Old age is less the result of a biological reality, than the by-product of a cultural and social construction. Each culture and society determines its age and rites of passage relative to specific life stages, but more importantly, this social construction influences and dictates how old people experience aging and are supposed to live it.  Modern society is plagued by a fear of old age, an experience which lingers in the dark corners of our horizons and haunts us, and by a widespread, overwhelming ageism. Ageism is a very unusual and disquieting form of social: it is not directed against a different “other”, but against our future self, while also being one of the most socially condoned and institutionalized forms of prejudice.

We also have a tendency to believe that different eras treated old age in different ways, but is this actually the case? Or aren’t we falling into the trap of believing that “nowadays the youth does not respect their elders anymore”, an idea as ancient as Plato’s Republic.

My aim, in my next book project, is to focus on literary, artistic and theatrical representations of old age in the 17th and 18th century. Very few works exist on the subject: with the exception of David Troyanski’s and Philippe Ariès’s works on old age and death respectively, only sparse chapters or articles actually address this issue.
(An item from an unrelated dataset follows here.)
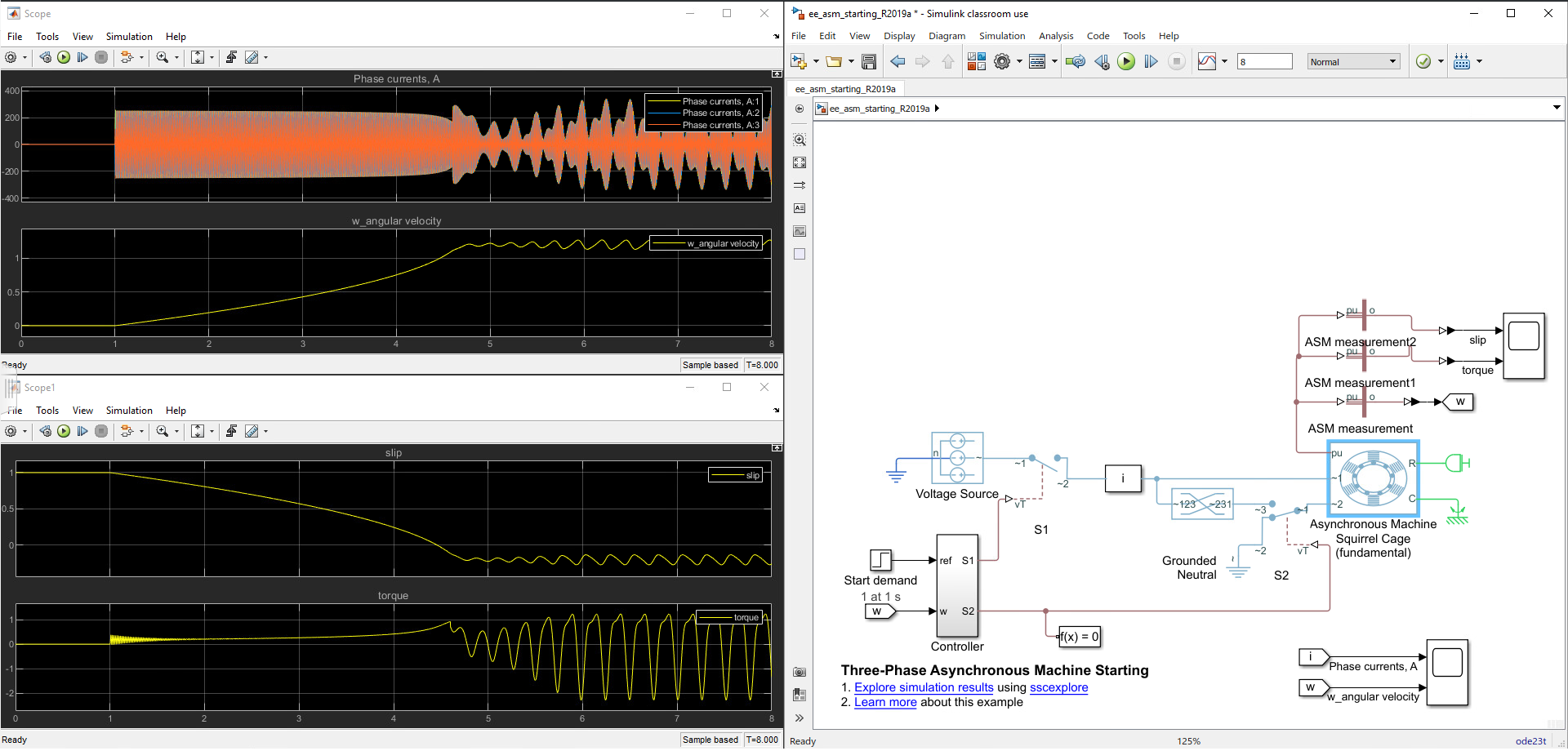The width and height of the screenshot is (1568, 751).
Task: Click the Triggers icon in the top Scope toolbar
Action: tap(231, 57)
My goal is twofold: 1) to map representations of old age or aging from a gendered perspective and their use in different genres and 2) following Edward Said’s Late Style and the exceptional longevity of certain authors such as Madeleine de Scudéry, Fontenelle, Le Sage, Voltaire and others, to explore how their old age affected their writing and their representations of characters. In Voltaire’s case, I have already identified, along with a growing focus on physical suffering, a shift in the choice of characters, proposing more and more, as he ages, positive images of old men mentoring and guiding the youth.